[What you have to do]
Each record is to be transcribed in full and exactly.

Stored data

────────────────────

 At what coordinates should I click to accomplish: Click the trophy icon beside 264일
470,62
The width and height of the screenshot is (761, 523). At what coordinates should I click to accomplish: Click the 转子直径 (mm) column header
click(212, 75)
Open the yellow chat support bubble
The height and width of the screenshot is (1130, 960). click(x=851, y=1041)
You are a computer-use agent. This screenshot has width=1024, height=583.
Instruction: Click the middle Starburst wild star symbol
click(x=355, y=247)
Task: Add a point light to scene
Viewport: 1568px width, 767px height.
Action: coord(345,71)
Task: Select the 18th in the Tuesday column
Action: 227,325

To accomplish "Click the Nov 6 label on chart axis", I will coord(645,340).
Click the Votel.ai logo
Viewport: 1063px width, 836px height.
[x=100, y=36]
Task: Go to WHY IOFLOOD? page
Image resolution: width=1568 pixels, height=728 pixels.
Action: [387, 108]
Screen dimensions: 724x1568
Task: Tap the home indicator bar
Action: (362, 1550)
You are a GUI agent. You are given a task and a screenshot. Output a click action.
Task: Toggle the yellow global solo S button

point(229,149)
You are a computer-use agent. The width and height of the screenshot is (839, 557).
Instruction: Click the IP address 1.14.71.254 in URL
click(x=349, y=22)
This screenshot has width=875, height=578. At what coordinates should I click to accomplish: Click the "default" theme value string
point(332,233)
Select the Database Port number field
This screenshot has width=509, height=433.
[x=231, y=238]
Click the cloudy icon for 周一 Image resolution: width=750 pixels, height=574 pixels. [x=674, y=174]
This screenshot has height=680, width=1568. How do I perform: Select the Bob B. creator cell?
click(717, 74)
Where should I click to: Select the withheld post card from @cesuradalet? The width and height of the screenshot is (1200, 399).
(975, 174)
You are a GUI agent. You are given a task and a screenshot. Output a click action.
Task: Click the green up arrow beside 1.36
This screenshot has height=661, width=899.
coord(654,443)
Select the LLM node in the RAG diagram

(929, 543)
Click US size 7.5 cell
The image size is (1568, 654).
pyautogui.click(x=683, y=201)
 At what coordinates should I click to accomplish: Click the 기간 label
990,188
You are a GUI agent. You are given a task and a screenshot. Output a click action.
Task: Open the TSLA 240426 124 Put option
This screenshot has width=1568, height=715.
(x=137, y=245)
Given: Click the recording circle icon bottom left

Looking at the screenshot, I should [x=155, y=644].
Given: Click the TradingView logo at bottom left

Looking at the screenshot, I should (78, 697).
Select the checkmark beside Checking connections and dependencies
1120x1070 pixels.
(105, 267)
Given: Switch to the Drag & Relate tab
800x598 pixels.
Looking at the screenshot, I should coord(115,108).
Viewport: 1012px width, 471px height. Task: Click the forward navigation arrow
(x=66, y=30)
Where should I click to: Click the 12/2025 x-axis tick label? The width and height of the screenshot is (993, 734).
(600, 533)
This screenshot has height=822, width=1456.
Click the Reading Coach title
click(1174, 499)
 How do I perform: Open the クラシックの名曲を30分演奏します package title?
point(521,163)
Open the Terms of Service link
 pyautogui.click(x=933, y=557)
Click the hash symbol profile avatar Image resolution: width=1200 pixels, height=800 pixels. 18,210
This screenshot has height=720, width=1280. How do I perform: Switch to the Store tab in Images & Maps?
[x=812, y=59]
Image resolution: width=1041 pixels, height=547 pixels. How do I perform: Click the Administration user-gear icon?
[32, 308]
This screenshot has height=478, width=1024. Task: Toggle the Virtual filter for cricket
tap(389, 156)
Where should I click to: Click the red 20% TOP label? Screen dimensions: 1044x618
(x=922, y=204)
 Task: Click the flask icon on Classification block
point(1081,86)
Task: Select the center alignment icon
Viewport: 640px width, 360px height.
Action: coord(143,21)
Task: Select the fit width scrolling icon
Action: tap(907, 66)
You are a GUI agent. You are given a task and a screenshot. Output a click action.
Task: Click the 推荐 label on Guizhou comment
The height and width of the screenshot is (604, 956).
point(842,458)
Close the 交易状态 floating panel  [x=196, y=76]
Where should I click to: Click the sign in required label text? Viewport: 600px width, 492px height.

────────────────────

[Task result]
 At what coordinates should I click to accomplish: Click the trophy icon beside 264일
470,62
The width and height of the screenshot is (761, 523). At what coordinates should I click to accomplish: Click the 转子直径 (mm) column header
click(212, 75)
Open the yellow chat support bubble
The height and width of the screenshot is (1130, 960). click(x=851, y=1041)
You are a computer-use agent. This screenshot has width=1024, height=583.
Instruction: Click the middle Starburst wild star symbol
click(x=355, y=247)
Task: Add a point light to scene
Viewport: 1568px width, 767px height.
Action: coord(345,71)
Task: Select the 18th in the Tuesday column
Action: 227,325

To accomplish "Click the Nov 6 label on chart axis", I will coord(645,340).
Click the Votel.ai logo
Viewport: 1063px width, 836px height.
[x=100, y=36]
Task: Go to WHY IOFLOOD? page
Image resolution: width=1568 pixels, height=728 pixels.
Action: [387, 108]
Screen dimensions: 724x1568
Task: Tap the home indicator bar
Action: (362, 1550)
You are a GUI agent. You are given a task and a screenshot. Output a click action.
Task: Toggle the yellow global solo S button

point(229,149)
You are a computer-use agent. The width and height of the screenshot is (839, 557).
Instruction: Click the IP address 1.14.71.254 in URL
click(x=349, y=22)
This screenshot has width=875, height=578. At what coordinates should I click to accomplish: Click the "default" theme value string
point(332,233)
Select the Database Port number field
This screenshot has width=509, height=433.
[x=231, y=238]
Click the cloudy icon for 周一 Image resolution: width=750 pixels, height=574 pixels. [x=674, y=174]
This screenshot has height=680, width=1568. How do I perform: Select the Bob B. creator cell?
click(717, 74)
Where should I click to: Select the withheld post card from @cesuradalet? The width and height of the screenshot is (1200, 399).
(975, 174)
You are a GUI agent. You are given a task and a screenshot. Output a click action.
Task: Click the green up arrow beside 1.36
This screenshot has height=661, width=899.
coord(654,443)
Select the LLM node in the RAG diagram

(929, 543)
Click US size 7.5 cell
The image size is (1568, 654).
pyautogui.click(x=683, y=201)
 At what coordinates should I click to accomplish: Click the 기간 label
990,188
You are a GUI agent. You are given a task and a screenshot. Output a click action.
Task: Open the TSLA 240426 124 Put option
This screenshot has width=1568, height=715.
(x=137, y=245)
Given: Click the recording circle icon bottom left

Looking at the screenshot, I should [x=155, y=644].
Given: Click the TradingView logo at bottom left

Looking at the screenshot, I should (78, 697).
Select the checkmark beside Checking connections and dependencies
1120x1070 pixels.
(105, 267)
Given: Switch to the Drag & Relate tab
800x598 pixels.
Looking at the screenshot, I should coord(115,108).
Viewport: 1012px width, 471px height. Task: Click the forward navigation arrow
(x=66, y=30)
Where should I click to: Click the 12/2025 x-axis tick label? The width and height of the screenshot is (993, 734).
(600, 533)
This screenshot has height=822, width=1456.
Click the Reading Coach title
click(1174, 499)
 How do I perform: Open the クラシックの名曲を30分演奏します package title?
point(521,163)
Open the Terms of Service link
 pyautogui.click(x=933, y=557)
Click the hash symbol profile avatar Image resolution: width=1200 pixels, height=800 pixels. 18,210
This screenshot has height=720, width=1280. How do I perform: Switch to the Store tab in Images & Maps?
[x=812, y=59]
Image resolution: width=1041 pixels, height=547 pixels. How do I perform: Click the Administration user-gear icon?
[32, 308]
This screenshot has height=478, width=1024. Task: Toggle the Virtual filter for cricket
tap(389, 156)
Where should I click to: Click the red 20% TOP label? Screen dimensions: 1044x618
(x=922, y=204)
 Task: Click the flask icon on Classification block
point(1081,86)
Task: Select the center alignment icon
Viewport: 640px width, 360px height.
Action: coord(143,21)
Task: Select the fit width scrolling icon
Action: tap(907, 66)
You are a GUI agent. You are given a task and a screenshot. Output a click action.
Task: Click the 推荐 label on Guizhou comment
The height and width of the screenshot is (604, 956).
point(842,458)
Close the 交易状态 floating panel  [x=196, y=76]
Where should I click to: Click the sign in required label text? Viewport: 600px width, 492px height.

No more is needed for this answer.